Kumar’s career spanned over six decades with more than 60 films. His first box office success was “Jugnu” or “Firefly” in 1947 where he starred alongside Nur Jehan and the 1948 film “The Shahid”.

He played a variety of characters – a romantic hero in “Andaz”, an arrogant in “An”, a dramatic drunkard in “Devdas”, a comedic role in “Azad”. But his portrayal of a Muslim prince in the historical epic “Mughal the Great” boosted his popularity with audiences and propelled Indian cinema onto the world stage.
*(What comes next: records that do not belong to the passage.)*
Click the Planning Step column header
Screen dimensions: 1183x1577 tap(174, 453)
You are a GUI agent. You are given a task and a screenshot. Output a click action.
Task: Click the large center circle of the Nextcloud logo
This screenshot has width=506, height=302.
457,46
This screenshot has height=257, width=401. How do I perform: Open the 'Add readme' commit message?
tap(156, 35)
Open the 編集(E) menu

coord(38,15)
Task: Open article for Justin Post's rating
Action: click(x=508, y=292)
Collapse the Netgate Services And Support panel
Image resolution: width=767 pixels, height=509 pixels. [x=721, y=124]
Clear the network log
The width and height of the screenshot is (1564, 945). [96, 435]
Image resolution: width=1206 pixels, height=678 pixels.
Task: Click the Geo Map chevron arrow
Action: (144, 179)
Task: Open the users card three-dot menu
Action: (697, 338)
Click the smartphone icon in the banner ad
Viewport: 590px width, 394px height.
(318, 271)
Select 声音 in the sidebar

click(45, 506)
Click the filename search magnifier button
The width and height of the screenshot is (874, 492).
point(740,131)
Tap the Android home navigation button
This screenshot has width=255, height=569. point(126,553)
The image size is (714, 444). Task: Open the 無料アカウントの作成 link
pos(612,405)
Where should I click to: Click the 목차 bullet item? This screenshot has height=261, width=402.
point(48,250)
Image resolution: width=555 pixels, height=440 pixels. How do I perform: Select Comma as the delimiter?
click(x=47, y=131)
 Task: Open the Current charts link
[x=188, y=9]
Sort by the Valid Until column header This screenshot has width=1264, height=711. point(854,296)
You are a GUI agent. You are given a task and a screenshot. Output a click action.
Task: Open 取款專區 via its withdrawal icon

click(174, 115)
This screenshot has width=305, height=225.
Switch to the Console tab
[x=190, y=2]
Mehboob Khan’s blockbuster “Ann” in 1952 was his first in Technicolor and was among a series of lighter roles he took on the suggestion of his psychiatrist to cast the picture of “Traji King”.

He starred in many social dramas such as “Footpath”, “Naya Daur” (“New Era”), “Musafir” (“Traveller”) and “Paigham” (“Message”) in the 1950s.

Its co-stars include Madhubala, Nargis, Nemi, Meena Kumari, Kamini Kaushal and Viganthimala.

In 1966, Dilip Kumar married Saira Banu, who was 22 years younger than him, and the couple acted in the films “Gopi”, “Sagina Mahato” and “Bairaag”. They had no children.

In 1961, he produced and starred in ‘Ganga Jamuna’ in which he and his brother Nasir Khan played the title roles. It was the only movie he produced. According to Indian media reports, he turned down the role of Sharif Ali in the 1962 film “Lawrence of Arabia” by David Lane. The role went to Egyptian actor Omar Sharif.

He took a break in the late 1970s but returned with character roles in the successful 1981 Kranti or Revolution. He went on to play major roles in films such as Shakti, Karma and Sudagar. His last movie was “Castle” in 1998.

In 1994, he was awarded the “Dadasaheb Phalke”, the highest honor for his contributions to Hindi cinema. He also served in the upper house of the Indian Parliament after being nominated for a six-year term.

Kumar is survived by his wife, actress Saira Banu.